Just curious, is it common to do plenty of one sample prediction like this ? If there is an additional overhead in joblib 0.10 for n_jobs=1, I assume that predicting many samples at once would wash out the overhead.

— You are receiving this because you were mentioned. Reply to this email directly, view it on GitHub https://github.com/scikit-learn/scikit-learn/issues/8186#issuecomment-274523365, or mute the thread https://github.com/notifications/unsubscribe-auth/AAEz616Mt0fANSsCzbWe1ZpQwEPSjUQPks5rVMsJgaJpZM4LhAoK .

lesteve commented 7 years ago

Still this is an unexpected regression, and library code with n_jobs=1 should have minimal overhead in joblib regardless of application

Agreed I was asking out of curiosity. I think I have spotted where the regression comes from (timeout support if you are wondering). I'll open a issue in joblib.

jnothman commented 7 years ago

Good work!

On 24 January 2017 at 20:02, Loïc Estève notifications@github.com wrote:

Still this is an unexpected regression, and library code with n_jobs=1 should have minimal overhead in joblib regardless of application

Agreed I was asking out of curiosity. I think I have spotted where the regression comes from (timeout support if you are wondering). I'll open a issue in joblib.

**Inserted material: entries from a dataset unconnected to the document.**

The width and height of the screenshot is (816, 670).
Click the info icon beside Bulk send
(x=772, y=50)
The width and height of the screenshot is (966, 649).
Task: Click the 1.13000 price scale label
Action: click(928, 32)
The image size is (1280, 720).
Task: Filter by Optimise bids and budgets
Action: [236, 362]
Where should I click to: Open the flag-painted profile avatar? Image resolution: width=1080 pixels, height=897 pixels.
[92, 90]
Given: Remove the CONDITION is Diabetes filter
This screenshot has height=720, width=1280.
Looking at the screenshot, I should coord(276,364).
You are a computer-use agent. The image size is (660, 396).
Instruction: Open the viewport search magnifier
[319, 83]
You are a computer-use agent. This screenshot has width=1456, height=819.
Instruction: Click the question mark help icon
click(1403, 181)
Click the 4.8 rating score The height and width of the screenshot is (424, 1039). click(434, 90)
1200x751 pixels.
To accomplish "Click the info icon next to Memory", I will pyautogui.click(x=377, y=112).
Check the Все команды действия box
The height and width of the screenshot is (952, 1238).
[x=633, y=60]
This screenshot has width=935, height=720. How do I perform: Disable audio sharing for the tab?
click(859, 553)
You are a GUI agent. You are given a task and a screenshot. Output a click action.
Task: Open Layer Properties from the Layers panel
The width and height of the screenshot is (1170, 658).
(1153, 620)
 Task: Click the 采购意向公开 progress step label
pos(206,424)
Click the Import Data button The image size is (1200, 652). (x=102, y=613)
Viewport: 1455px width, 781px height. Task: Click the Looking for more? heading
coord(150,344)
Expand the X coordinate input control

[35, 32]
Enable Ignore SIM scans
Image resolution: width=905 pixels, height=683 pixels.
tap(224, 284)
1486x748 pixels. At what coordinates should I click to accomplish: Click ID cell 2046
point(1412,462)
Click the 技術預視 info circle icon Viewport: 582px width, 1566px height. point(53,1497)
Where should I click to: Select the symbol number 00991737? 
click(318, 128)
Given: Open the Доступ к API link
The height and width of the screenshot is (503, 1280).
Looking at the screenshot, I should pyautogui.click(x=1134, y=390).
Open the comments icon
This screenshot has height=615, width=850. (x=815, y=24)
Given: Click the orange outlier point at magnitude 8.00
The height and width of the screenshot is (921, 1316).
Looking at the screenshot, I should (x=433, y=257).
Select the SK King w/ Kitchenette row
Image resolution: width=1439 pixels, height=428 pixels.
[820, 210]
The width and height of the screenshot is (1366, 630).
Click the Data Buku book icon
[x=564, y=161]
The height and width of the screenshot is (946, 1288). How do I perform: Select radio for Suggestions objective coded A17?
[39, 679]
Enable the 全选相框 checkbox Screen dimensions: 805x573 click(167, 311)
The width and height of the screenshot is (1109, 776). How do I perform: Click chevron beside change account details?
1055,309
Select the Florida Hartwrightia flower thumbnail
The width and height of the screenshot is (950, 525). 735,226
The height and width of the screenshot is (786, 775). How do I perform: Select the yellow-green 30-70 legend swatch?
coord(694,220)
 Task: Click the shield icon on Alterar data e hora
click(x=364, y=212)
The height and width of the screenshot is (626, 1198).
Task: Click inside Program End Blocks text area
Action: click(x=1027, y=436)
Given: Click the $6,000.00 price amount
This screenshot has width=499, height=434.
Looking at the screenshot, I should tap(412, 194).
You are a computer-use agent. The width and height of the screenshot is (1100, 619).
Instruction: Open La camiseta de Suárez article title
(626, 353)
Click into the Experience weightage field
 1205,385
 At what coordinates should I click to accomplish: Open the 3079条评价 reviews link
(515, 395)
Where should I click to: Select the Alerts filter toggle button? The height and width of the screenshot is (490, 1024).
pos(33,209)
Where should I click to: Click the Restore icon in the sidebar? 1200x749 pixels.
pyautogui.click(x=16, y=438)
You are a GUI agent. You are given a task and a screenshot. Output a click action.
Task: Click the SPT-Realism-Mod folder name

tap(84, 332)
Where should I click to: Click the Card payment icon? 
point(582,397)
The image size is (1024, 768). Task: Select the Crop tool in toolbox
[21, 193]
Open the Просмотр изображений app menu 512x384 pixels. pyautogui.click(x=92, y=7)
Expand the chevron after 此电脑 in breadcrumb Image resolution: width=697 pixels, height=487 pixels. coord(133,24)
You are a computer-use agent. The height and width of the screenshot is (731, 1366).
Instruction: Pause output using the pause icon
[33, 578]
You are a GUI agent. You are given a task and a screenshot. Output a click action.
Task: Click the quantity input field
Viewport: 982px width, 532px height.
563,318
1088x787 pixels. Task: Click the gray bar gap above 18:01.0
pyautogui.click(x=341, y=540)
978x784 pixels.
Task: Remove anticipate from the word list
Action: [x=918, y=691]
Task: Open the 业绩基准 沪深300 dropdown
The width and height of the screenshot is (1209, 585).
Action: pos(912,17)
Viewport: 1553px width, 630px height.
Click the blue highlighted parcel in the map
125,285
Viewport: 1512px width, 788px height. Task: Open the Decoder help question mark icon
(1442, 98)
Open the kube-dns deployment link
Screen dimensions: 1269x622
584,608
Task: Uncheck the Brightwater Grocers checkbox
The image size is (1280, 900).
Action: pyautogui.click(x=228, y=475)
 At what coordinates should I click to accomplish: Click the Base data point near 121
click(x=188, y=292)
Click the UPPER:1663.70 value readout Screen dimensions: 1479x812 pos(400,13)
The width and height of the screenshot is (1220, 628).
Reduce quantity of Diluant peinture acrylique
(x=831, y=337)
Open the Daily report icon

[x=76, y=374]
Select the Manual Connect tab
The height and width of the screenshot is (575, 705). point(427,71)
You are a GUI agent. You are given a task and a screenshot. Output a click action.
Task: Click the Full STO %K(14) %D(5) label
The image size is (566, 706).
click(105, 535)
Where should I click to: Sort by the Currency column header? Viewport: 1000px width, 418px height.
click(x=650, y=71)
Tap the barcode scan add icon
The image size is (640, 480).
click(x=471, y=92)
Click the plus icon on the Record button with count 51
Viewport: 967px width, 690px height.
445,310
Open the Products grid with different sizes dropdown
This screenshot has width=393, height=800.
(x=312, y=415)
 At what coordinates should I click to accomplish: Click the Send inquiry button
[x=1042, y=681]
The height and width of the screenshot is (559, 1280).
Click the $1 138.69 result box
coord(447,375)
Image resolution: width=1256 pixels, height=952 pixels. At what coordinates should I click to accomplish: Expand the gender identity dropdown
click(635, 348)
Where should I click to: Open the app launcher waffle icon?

— You are receiving this because you were mentioned. Reply to this email directly, view it on GitHub https://github.com/scikit-learn/scikit-learn/issues/8186#issuecomment-274746533, or mute the thread https://github.com/notifications/unsubscribe-auth/AAEz64MW3CEPn6V42IDCwXiWYHO1Awlhks5rVb4_gaJpZM4LhAoK .

jnothman commented 7 years ago

Fixed in joblib. Will be rectified in next scikit-learn release assuming we upgrade joblib.

jnothman commented 7 years ago

Thanks again for reporting @teopir and @lesteve for investigating and fixing

lesteve commented 7 years ago

For the record, we are planning to do a joblib 0.11 release soonish. We will probably get it into scikit-learn master not too long afterwards.